Assignment: Only the lines from the one containing "Viewport: 642px width, 690px height." through the one containing "Task: Open the Per hora a hora tab" should be printed, exactly as they appear below, with both ends included.

***** Input records *****

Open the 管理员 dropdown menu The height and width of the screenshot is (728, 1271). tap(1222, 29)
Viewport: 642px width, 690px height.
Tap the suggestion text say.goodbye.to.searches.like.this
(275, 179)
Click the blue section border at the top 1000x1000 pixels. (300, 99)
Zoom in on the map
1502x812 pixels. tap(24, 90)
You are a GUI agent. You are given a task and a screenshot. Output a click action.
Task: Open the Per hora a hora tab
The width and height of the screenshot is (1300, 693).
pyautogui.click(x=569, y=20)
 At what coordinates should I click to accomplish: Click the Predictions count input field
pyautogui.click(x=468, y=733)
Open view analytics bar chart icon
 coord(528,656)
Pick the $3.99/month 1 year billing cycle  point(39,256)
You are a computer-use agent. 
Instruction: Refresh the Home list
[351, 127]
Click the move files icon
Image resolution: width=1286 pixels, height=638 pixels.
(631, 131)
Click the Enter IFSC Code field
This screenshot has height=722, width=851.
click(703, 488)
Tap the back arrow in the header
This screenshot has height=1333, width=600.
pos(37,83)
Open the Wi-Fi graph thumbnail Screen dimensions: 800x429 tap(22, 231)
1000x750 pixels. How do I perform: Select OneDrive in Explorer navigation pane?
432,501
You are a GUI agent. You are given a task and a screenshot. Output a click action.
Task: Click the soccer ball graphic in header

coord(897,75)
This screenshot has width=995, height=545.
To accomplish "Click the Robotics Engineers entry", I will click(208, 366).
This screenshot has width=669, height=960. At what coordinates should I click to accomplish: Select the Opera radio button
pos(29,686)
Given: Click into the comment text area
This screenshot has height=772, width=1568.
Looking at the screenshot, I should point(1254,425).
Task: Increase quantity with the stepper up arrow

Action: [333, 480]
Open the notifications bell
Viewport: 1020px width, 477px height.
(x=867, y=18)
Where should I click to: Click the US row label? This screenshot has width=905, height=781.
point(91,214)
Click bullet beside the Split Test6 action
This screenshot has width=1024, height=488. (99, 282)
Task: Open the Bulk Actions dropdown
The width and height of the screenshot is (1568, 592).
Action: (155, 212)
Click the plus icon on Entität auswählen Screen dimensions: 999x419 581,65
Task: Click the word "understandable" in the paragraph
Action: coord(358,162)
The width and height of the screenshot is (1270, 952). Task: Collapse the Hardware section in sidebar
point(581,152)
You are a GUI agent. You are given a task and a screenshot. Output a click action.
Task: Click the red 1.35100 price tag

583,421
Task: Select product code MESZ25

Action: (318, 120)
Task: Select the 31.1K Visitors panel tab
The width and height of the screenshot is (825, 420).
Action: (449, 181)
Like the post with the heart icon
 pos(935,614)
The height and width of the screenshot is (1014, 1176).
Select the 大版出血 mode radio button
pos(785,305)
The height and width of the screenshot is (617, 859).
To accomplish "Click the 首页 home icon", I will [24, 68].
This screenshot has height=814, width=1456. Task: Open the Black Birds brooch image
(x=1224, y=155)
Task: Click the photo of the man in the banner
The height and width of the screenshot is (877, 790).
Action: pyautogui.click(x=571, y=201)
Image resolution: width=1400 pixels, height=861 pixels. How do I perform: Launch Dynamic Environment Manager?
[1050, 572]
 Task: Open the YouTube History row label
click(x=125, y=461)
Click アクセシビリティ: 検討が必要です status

*****

Reply:
Viewport: 642px width, 690px height.
Tap the suggestion text say.goodbye.to.searches.like.this
(275, 179)
Click the blue section border at the top 1000x1000 pixels. (300, 99)
Zoom in on the map
1502x812 pixels. tap(24, 90)
You are a GUI agent. You are given a task and a screenshot. Output a click action.
Task: Open the Per hora a hora tab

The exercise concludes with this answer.